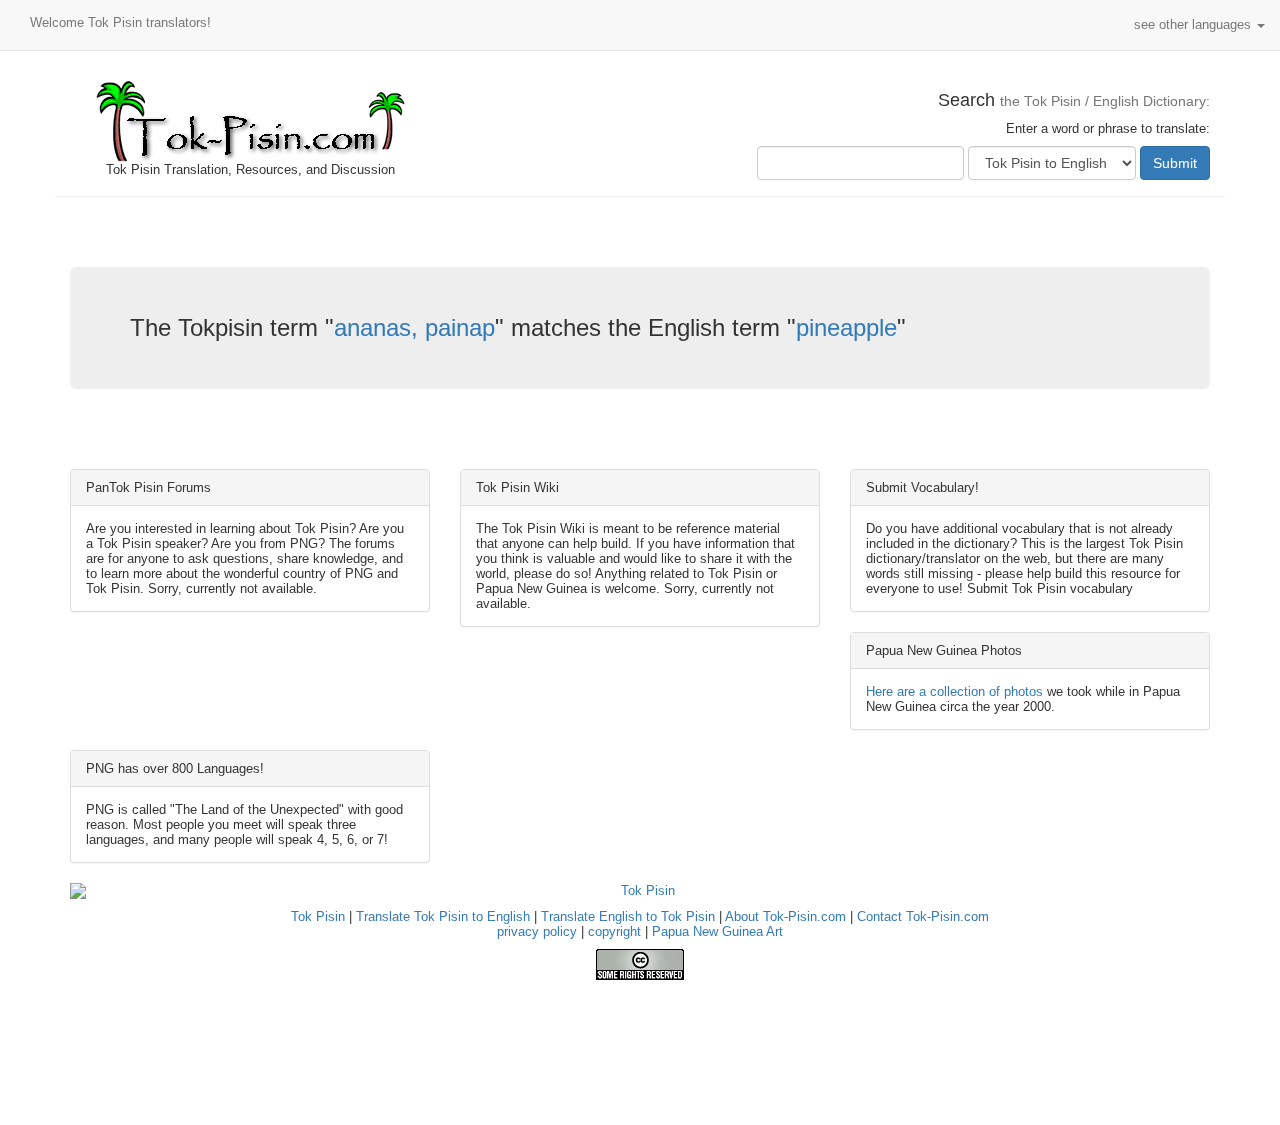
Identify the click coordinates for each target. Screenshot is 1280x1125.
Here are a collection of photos (954, 691)
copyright (614, 931)
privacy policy (537, 931)
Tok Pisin (318, 916)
○ ○ ○ ○ ○
■ PROBLEM REQUIREMENTS
The output should consist of every entry above, printed exactly, with the images removed.

■ ANSWER TO THE PROBLEM
Identify the click coordinates for each target. Screenshot is 1280x1125.
Here are a collection of photos (954, 691)
copyright (614, 931)
privacy policy (537, 931)
Tok Pisin (318, 916)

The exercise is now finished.